Are we ready?

It’s human nature to expect things to be more or less normal. In other words, being in a constant state of vigilance because some disaster or other might happen is not what we do.

Most of us don’t. Some do, maybe. Some are paid to do it so the rest of us don’t have to.

Police and fire departments and the provincial fire protection folks, one hopes, are always prepared for disaster.

The rest of us? After the 2011 wildfire disaster, we told ourselves we were not going to get caught unprepared again. We would catalogue all our possessions, make lists, take photographs. Remember how hard that was, dealing with insurance claims? Trying to remember all the things you once owned? Convincing your insurer that you did?

We’ll get right on that, we told ourselves. We won’t let that happen again. But how many did?

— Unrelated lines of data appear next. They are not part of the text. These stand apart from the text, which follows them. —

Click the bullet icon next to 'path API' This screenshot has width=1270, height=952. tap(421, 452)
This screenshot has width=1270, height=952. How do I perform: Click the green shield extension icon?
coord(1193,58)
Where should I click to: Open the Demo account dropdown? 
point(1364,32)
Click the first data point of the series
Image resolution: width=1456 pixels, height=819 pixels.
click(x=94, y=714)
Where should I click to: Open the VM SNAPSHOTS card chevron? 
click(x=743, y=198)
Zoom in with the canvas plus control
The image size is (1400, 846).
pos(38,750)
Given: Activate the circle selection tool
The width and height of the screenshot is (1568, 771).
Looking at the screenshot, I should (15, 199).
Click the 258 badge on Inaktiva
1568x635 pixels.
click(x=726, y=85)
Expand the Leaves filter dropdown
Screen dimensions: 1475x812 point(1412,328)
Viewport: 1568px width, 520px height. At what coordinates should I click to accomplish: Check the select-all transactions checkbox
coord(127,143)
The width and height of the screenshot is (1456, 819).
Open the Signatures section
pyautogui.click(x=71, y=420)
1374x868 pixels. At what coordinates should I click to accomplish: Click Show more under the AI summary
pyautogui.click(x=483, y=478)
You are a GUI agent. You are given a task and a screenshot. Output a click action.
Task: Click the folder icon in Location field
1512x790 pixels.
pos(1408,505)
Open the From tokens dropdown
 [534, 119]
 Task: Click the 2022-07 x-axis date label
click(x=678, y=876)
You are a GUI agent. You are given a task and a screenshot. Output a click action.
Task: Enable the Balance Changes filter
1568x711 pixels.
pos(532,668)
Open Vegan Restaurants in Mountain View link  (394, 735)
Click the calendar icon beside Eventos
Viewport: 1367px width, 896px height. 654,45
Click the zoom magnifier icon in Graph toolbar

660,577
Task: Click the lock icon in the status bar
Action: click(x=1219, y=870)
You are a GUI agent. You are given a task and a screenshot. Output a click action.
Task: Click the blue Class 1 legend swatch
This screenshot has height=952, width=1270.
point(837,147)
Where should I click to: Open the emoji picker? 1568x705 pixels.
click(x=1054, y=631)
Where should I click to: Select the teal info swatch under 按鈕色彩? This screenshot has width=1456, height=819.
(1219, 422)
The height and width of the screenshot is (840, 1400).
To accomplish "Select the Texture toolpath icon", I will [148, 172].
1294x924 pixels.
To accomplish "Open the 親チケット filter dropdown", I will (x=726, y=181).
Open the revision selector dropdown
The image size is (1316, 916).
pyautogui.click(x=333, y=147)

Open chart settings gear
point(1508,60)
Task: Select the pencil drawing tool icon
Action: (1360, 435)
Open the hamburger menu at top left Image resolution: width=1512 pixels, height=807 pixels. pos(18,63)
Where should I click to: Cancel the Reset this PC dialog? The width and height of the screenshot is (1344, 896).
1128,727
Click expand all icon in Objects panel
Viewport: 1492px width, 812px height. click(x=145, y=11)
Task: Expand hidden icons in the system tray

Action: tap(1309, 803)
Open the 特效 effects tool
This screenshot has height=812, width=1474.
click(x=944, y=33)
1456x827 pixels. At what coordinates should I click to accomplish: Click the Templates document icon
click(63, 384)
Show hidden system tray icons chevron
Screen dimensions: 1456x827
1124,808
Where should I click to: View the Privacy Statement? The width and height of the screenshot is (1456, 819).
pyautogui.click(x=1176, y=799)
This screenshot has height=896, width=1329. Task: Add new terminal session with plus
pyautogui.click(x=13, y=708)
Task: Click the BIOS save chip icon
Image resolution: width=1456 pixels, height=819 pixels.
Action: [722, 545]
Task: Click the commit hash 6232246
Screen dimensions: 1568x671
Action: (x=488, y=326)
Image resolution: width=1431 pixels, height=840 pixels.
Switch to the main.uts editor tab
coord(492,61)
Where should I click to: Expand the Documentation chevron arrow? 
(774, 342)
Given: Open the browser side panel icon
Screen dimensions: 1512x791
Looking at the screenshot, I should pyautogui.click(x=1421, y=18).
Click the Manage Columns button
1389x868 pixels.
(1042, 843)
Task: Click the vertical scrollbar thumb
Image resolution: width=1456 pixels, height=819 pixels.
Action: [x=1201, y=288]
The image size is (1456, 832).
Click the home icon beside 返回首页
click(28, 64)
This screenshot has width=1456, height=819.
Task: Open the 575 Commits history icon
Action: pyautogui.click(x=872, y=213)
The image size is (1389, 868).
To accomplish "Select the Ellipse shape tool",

The same goes for having 72 hours-worth of survival supplies packed and ready to go. It seems a fairly simple thing to do. But how many of us have actually done it?

How about making sure flying embers have nothing to set fire to when they land on your property? It’s tough to eliminate this altogether, but it is possible to reduce the risk greatly. Dry stuff in your eavestroughs is probably the greatest culprit. Or in your flowerbeds next to the house. Or woodpiles stacked against house or shed. This is the sort of thing that was combusting in May 2011 with the slightest encouragement.

Moving on to floods, it’s probably fair to say most people don’t expect one to happen to them this spring or summer. And if one does, they won’t be ready for it.

Some people are building in flood-prone areas as you read this. Some people are excavating basements that one day will fill with water. It’s almost a certainty.

So…it doesn’t hurt once in a while to be reminded about this stuff. Are we ready? Because nobody knows what is going to happen in 2021.